使用Kubeadm搭建Kubernetes(1.12.2)集群

Kubeadm是Kubernetes官方提供的用于快速安装Kubernetes集群的工具，伴随Kubernetes每个版本的发布都会同步更新，在2018年将进入GA状态，说明离生产环境中使用的距离越来越近了。

使用Kubeadm搭建Kubernetes集群本来是件很简单的事，但由于众所周知的原因，在中国大陆是无法访问 k8s.gcr.io的。这就使我们无法按照官方的教程来创建集群。而国内的教程参差不齐，大多也无法运行成功，我也是踩了很多坑，才部署成功，故在此分享出来。

准备

多台Ubuntu 16.04+、CentOS 7或HypriotOSv1.0.1+ 系统。
每台机器最少2GB内存，2CPUs。
集群中所有机器之间网络连接正常。
打开相应的端口，详见：Check required ports。

关闭防火墙和selinux。

◆ ◆ ◆

• **你的任务**:
(1) 按上面的提取文本，每台机器最少需要多少内存和CPU？
(2) 把上面提取文本中介于“使用Kubeadm搭建Kubernetes(1.12.2)集群”与“打开相应的端口，详见：Check required ports。”之间的部分照原文抄录下来，首尾两处都包括在内。

• **所列条目**:
◆ ◆ ◆

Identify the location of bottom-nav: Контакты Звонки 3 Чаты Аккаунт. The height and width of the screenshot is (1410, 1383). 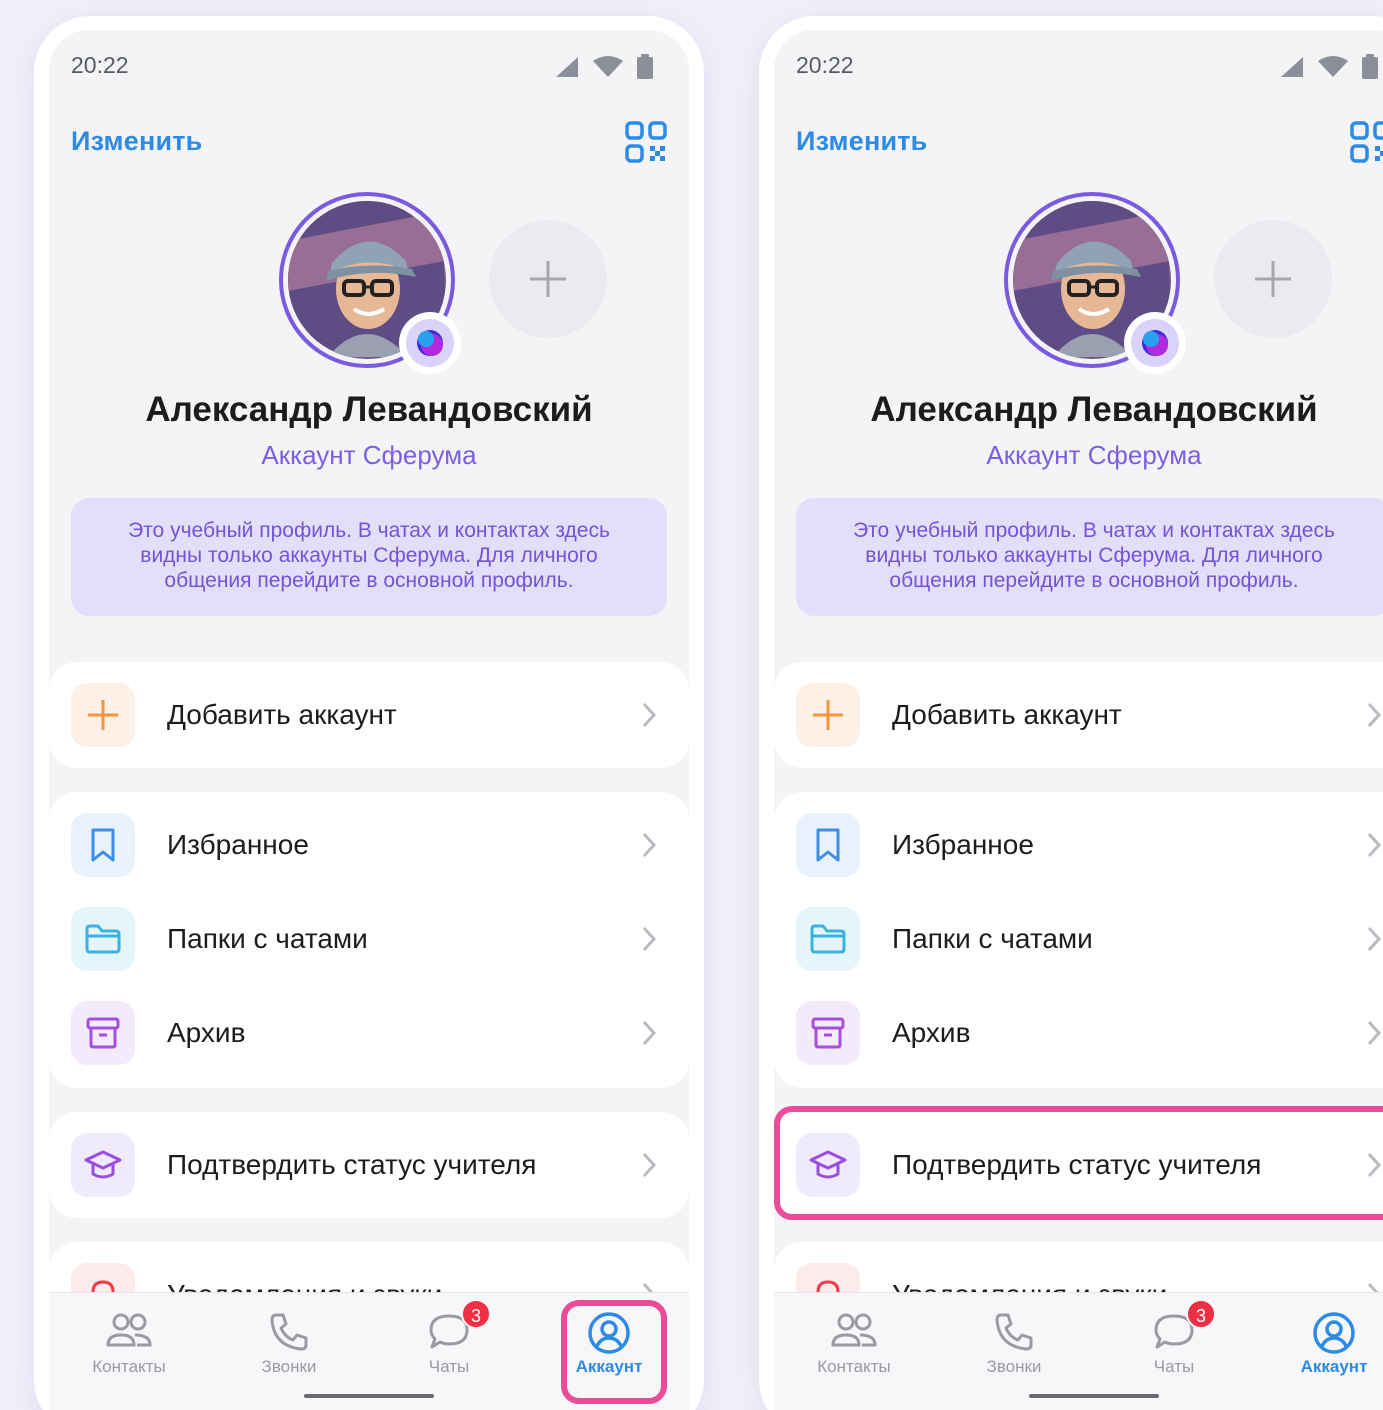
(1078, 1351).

◆ ◆ ◆

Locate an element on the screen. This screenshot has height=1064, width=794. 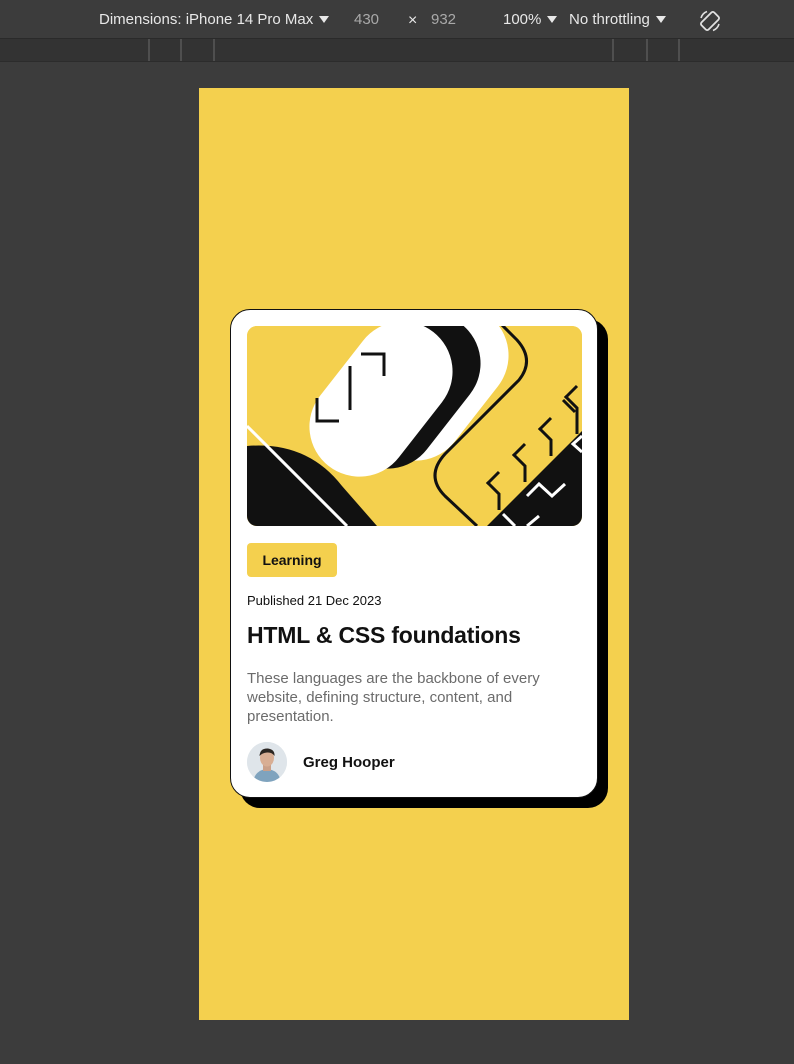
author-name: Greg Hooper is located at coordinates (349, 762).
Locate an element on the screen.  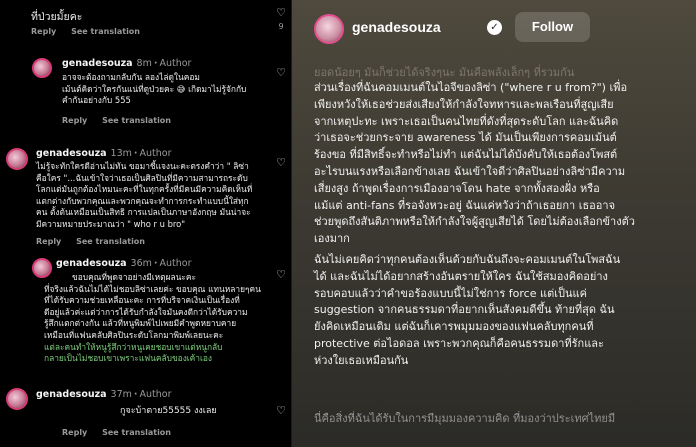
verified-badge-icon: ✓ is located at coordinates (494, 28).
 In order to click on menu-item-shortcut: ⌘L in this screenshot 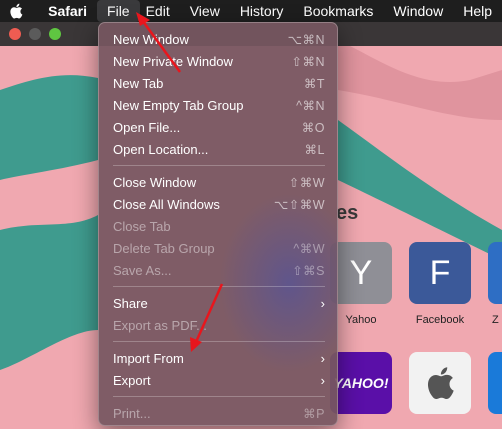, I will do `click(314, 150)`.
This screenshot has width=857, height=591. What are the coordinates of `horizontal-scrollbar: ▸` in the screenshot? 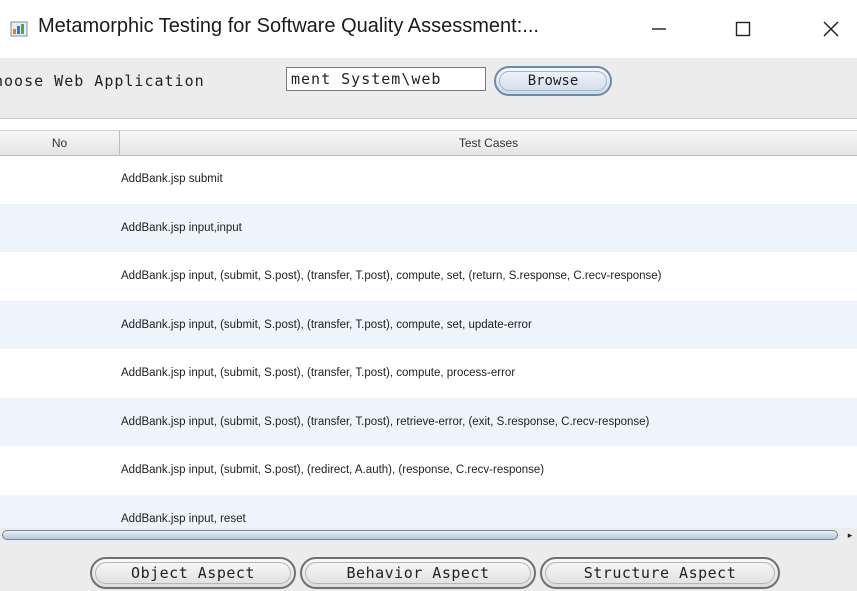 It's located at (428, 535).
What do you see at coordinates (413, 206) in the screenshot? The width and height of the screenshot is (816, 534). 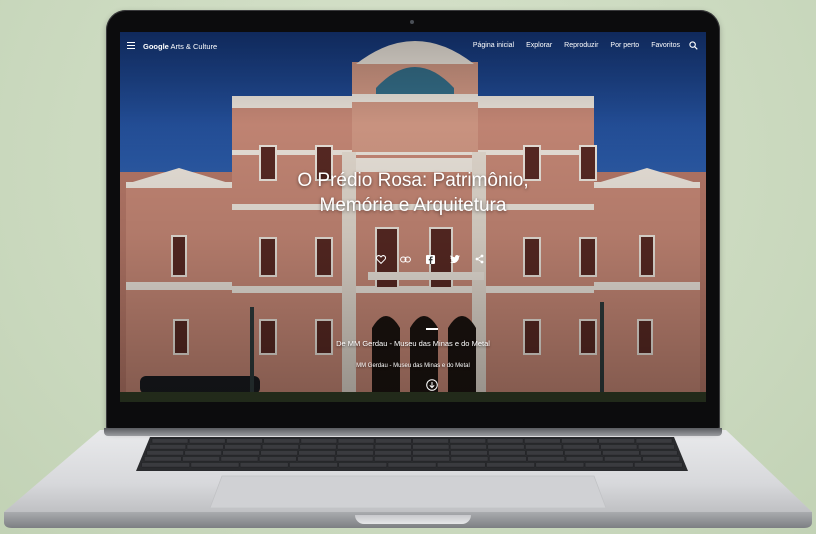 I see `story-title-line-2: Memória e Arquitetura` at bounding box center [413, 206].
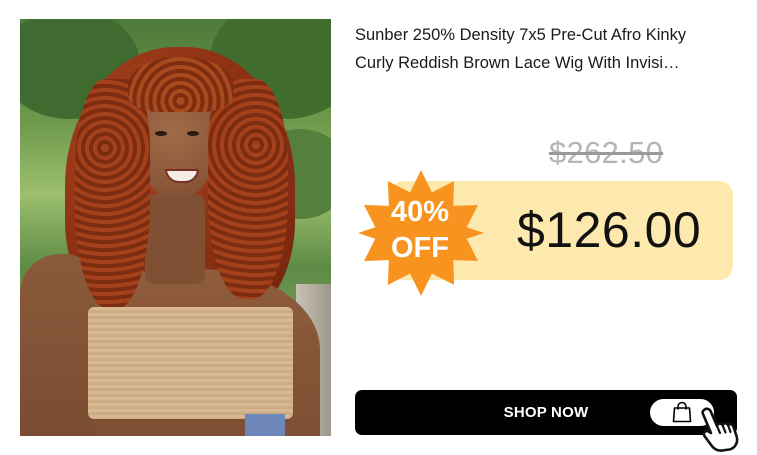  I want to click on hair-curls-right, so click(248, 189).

◆ ◆ ◆

• **已解问题**:
(1) 每台机器最少需要2GB内存和2个CPU。

(2)
使用Kubeadm搭建Kubernetes(1.12.2)集群

Kubeadm是Kubernetes官方提供的用于快速安装Kubernetes集群的工具，伴随Kubernetes每个版本的发布都会同步更新，在2018年将进入GA状态，说明离生产环境中使用的距离越来越近了。

使用Kubeadm搭建Kubernetes集群本来是件很简单的事，但由于众所周知的原因，在中国大陆是无法访问 k8s.gcr.io的。这就使我们无法按照官方的教程来创建集群。而国内的教程参差不齐，大多也无法运行成功，我也是踩了很多坑，才部署成功，故在此分享出来。

准备

多台Ubuntu 16.04+、CentOS 7或HypriotOSv1.0.1+ 系统。
每台机器最少2GB内存，2CPUs。
集群中所有机器之间网络连接正常。
打开相应的端口，详见：Check required ports。